Happy Valentine’s Day!
love the beef pic!
I'd say 15-20 minutes total cooking time, at medium-high heat. Here's in total how I do it: I set out the saute pan (12-inch nonstick skillet) and add a few Tbsp. of peanut oil (no heat yet, but it's ready to go). I peel and grate the potatoes, THEN turn on the heat. While the pan gets hot, I quickly transfer the potatoes to a large bowl and stir in a tsp. or so of salt. Then I press the hot potatoes into the hot oil (leaving behind any liquid at the bottom of the bowl), fry over medium high heat until nicely browned, then slide them out onto a plate. Using another plate I flip them, add a few more Tbsp. of oil to the hot pan, and slide the potatoes back into the pan and brown again. I just serve them out of the pan, with another light sprinkle of salt.
Coo. Thanks dearie! About how long would you say they take to cook?

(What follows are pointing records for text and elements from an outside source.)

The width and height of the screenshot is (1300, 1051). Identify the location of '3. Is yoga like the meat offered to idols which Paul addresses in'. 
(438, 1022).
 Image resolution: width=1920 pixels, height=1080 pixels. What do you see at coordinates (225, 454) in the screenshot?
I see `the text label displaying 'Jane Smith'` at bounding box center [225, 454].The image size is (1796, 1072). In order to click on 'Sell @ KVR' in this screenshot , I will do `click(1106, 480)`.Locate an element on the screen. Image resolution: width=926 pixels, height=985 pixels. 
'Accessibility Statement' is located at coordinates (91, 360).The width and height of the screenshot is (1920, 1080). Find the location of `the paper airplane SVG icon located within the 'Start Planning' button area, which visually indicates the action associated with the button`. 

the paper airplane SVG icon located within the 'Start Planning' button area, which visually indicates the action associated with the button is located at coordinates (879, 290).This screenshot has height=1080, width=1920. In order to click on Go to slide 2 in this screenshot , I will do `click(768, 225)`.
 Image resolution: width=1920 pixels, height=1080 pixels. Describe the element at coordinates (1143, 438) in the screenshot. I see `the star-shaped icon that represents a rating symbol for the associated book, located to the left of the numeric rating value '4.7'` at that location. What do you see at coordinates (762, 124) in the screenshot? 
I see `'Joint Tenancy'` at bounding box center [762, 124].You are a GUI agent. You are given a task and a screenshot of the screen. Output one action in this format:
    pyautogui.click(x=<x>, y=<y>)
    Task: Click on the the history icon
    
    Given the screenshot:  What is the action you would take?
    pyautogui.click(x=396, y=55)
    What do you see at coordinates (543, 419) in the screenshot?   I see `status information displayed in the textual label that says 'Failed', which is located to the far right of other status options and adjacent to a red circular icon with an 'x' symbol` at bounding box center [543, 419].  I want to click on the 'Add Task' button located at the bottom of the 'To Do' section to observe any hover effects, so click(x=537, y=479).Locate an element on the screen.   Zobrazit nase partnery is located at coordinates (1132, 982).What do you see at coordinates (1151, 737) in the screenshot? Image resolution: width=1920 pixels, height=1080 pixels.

You can't go too lowfat on them, I'm sorry to say. Hot (nonstick) pan to start, then add the oil (let heat for a sec), I'd say at least 2 Tbsp. to begin, then really press the potatoes down into the hot fat. Medium to medium high heat after that - not too fast, or they'll get too brown before the middle cooks. Slide the potatoes out, add 1-2 Tbsp. more oil, flip & slide 'em back in. I do believe that freshly grated, with their moisture, work better than frozen, which are drier. Without moisture there's no steam to cook them through the middle. Just a theory, but a lot of steam comes off of them. See if that helps...?
I'm totally impressed (yet again!) and so happy the boys stepped up to clean!! :-) Man, I've tried making hashbrowns before but it seems they never cook all the way in the middle...yuck. What's your secret?